▶ [What is expected]:
Of the material below, only the lines from the line containing "You are a GUI" down to the line containing "Viewport: 1568px width, 464px" belong in the answer, written out exactly.

▶ [Record set]:
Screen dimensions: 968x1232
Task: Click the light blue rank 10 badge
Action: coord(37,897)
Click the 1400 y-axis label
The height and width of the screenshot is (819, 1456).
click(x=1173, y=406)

--

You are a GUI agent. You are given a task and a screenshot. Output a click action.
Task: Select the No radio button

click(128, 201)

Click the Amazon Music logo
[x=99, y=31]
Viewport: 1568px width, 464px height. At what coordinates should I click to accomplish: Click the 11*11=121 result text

* * *

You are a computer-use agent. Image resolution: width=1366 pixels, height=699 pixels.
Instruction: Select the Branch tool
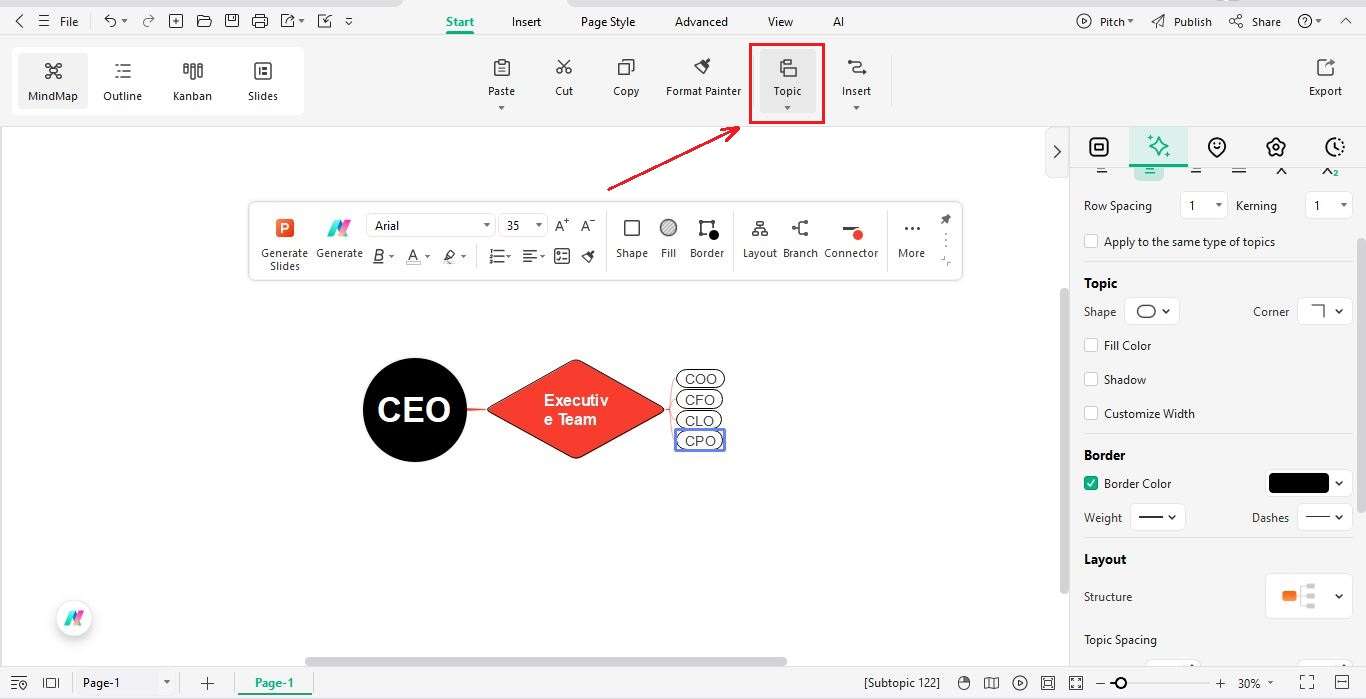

▶ [Reply]:
You are a GUI agent. You are given a task and a screenshot. Output a click action.
Task: Select the No radio button

click(128, 201)

Click the Amazon Music logo
[x=99, y=31]
Viewport: 1568px width, 464px height. At what coordinates should I click to accomplish: Click the 11*11=121 result text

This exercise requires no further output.